## PROVIDED TEXT
□ □ □ □ □ □ □
PITTSFORD – Rex Ryan was in rare form at the Bills’ first practice of training camp Saturday morning at St. John Fisher College. He actually admitted he was wrong. By my unofficial count, in fact, he did it three times.

For one thing, Ryan conceded that his defensive schemes were a little confounding for his own players on occasion during his underachieving first season as the Bills’ head coach a year ago.

“At times, it appeared easy for the competition and complicated for us,” said Ryan, clad in a pair of red Converse high-top sneakers, as is his custom on the opening day of camp.

Ryan also admitted to overworking his players last summer by using so many split repetitions to create more opportunities for the three quarterbacks competing for the No. 1 job. He said it resulted in too many “small-tissue” injuries that set back some players, particularly the running backs.

“It looked great on paper,” he said. “I remember bragging about it, running those two-spot drills and getting all those reps. But it seemed that put us on the wrong path and it’s hard to rehab from that.

“I think you learn in this league as you go. The longer you’re in it, the better you should be.”

Ryan even confessed to extreme exaggeration – this coming from a man who puts the hyper in hyperbole. Ryan admitted he might have overstated the case on Friday when he said his team was “a zillion miles” ahead of where it was at this stage last year.

In fact, zillion isn’t even an official number, but a general idea. Merriam-Webster defines it as “an interminably large number” and uses “zillions of mosquitoes as an example (admittedly not my reference of choice, since I’m heading to Rio for the Olympics in a few days).

Maybe last year’s disappointment has humbled and mellowed the man. Either that, or he’s trying to direct any criticism toward himself, a tactic which has always endeared him to his players. He knows expectations are low for the Bills, and he prefers it that way.

“You’re darn right I do,” he said. “I like that. We’re going to show up. I feel good about this football team, I can promise you that. It’s a zillion times – well, not a zillion – but we’re a lot further along than we were this time last year, and even any time this past season.”

More humble, perhaps. But Ryan is also as optimistic than ever, despite missing the playoffs in five consecutive seasons as an NFL head coach. And why not? It’s still July, and I imagine a month from now Ryan will be telling us that his team kicked the hell out of the month of August.

If you can’t be upbeat now, when everyone is 0-0 and most of your players are in “the best shape of their lives,” when can you? OK, I figure them as a six-win team. But if the NFL rewarded a team for positive attitude in the summer, they’d win 16.

LeSean McCoy, defiant after his exoneration in the Philly bar brawl, said he’s prepared to be a leader and set to go into “Rocky Mode.” McCoy also said he’s putting away the Bentley and the Rolls Royce and getting down to business. Let’s hope his hamstrings are as finely tuned as his cars.

The coaches say Tyrod Taylor had an “A-plus plus” offseason. A year ago, they thought he would sit behind Matt Cassel. Now they’re in awe of Taylor’s offseason work ethic and his improved grasp of the offense. Taylor looked good Saturday. So did EJ Manuel, of course.

Most years, the national experts pick the Bills to be one of the non-playoff teams that sneaks into the dance. Not this year. Maybe they’re worn down by a team that has gone 16 years without making the playoffs, the longest drought of any of the 122 teams in the four major sports.

“I watch TV,” said Corbin Bryant, the relentlessly optimistic defensive tackle. “I know guys are keeping us in the middle of the pack. But we’re going to surprise some people this year.”
□ □ □ □ □ □ □
## PROVIDED INFORMATION
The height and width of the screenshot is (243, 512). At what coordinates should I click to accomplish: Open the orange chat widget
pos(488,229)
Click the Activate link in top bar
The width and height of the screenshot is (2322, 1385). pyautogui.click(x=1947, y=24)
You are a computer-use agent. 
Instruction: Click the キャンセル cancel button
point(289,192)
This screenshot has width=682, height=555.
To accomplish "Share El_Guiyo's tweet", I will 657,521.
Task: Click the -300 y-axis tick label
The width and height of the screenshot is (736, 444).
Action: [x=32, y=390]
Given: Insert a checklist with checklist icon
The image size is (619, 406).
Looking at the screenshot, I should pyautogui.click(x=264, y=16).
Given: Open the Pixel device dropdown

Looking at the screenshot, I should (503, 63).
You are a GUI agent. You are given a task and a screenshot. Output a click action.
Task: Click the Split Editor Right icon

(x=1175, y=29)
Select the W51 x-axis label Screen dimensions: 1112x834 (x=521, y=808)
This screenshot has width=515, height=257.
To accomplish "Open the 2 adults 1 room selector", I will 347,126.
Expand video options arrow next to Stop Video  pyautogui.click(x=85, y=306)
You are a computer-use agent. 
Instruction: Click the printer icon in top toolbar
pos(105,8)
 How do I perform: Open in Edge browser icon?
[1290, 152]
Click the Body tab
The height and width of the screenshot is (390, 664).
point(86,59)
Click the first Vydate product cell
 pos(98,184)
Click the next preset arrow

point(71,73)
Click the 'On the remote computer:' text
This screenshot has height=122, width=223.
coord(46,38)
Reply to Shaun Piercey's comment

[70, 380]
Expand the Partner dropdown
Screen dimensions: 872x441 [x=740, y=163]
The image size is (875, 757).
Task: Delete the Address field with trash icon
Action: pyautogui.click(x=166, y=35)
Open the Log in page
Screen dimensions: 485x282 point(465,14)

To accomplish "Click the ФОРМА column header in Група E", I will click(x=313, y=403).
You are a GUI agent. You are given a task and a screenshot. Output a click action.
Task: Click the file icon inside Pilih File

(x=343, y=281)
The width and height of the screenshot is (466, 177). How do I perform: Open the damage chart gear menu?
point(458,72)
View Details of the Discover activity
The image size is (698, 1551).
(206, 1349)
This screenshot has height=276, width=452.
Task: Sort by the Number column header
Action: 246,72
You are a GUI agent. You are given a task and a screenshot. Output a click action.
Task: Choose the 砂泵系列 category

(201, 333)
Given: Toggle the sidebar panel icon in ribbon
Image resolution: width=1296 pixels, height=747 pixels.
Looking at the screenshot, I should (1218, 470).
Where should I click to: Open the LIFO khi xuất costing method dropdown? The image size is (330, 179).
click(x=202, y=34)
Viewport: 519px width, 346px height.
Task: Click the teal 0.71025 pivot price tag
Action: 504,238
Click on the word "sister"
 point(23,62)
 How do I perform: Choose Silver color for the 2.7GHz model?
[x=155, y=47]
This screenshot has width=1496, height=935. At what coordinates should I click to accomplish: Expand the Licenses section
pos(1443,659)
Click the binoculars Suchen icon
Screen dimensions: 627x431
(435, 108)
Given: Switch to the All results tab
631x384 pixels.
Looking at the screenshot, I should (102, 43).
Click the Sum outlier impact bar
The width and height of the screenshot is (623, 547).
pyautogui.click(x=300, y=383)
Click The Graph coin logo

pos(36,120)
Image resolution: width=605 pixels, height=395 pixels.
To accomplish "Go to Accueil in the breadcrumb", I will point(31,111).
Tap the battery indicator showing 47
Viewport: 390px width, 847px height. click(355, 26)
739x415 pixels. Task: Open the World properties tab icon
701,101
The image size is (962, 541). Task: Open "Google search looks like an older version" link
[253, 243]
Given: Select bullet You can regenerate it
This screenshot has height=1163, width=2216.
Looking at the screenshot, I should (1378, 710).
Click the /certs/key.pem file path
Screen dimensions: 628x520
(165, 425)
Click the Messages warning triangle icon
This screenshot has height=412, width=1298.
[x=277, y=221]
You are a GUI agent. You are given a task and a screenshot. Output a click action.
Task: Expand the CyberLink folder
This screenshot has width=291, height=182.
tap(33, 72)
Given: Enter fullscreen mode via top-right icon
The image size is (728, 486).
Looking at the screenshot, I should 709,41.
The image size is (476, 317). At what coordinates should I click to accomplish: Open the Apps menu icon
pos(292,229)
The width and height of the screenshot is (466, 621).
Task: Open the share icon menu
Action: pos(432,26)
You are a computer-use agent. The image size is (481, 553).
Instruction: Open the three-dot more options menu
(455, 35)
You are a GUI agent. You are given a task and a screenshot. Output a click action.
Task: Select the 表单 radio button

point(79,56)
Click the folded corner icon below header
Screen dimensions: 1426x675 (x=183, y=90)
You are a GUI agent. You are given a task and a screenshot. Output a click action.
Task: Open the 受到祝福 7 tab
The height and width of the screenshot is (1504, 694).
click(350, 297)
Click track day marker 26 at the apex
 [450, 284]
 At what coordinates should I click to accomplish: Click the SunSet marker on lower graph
□ □ □ □ □ □ □
## EXERCISE A
From the Bills training camp column, reproduce verbatim the part that begins with the words containing "For one thing, Ryan" and ends with "day of camp.".
## EXERCISE B
According to the Bills training camp column, why did Ryan use so many split repetitions last summer, and what did he say that choice led to? Answer in one to three sentences.

## TASK ANSWER A
For one thing, Ryan conceded that his defensive schemes were a little confounding for his own players on occasion during his underachieving first season as the Bills’ head coach a year ago.

“At times, it appeared easy for the competition and complicated for us,” said Ryan, clad in a pair of red Converse high-top sneakers, as is his custom on the opening day of camp.

## TASK ANSWER B
Ryan used so many split repetitions to create more opportunities for the three quarterbacks competing for the No. 1 job. He said this overworked his players and caused too many "small-tissue" injuries. Those injuries set back some players, particularly the running backs.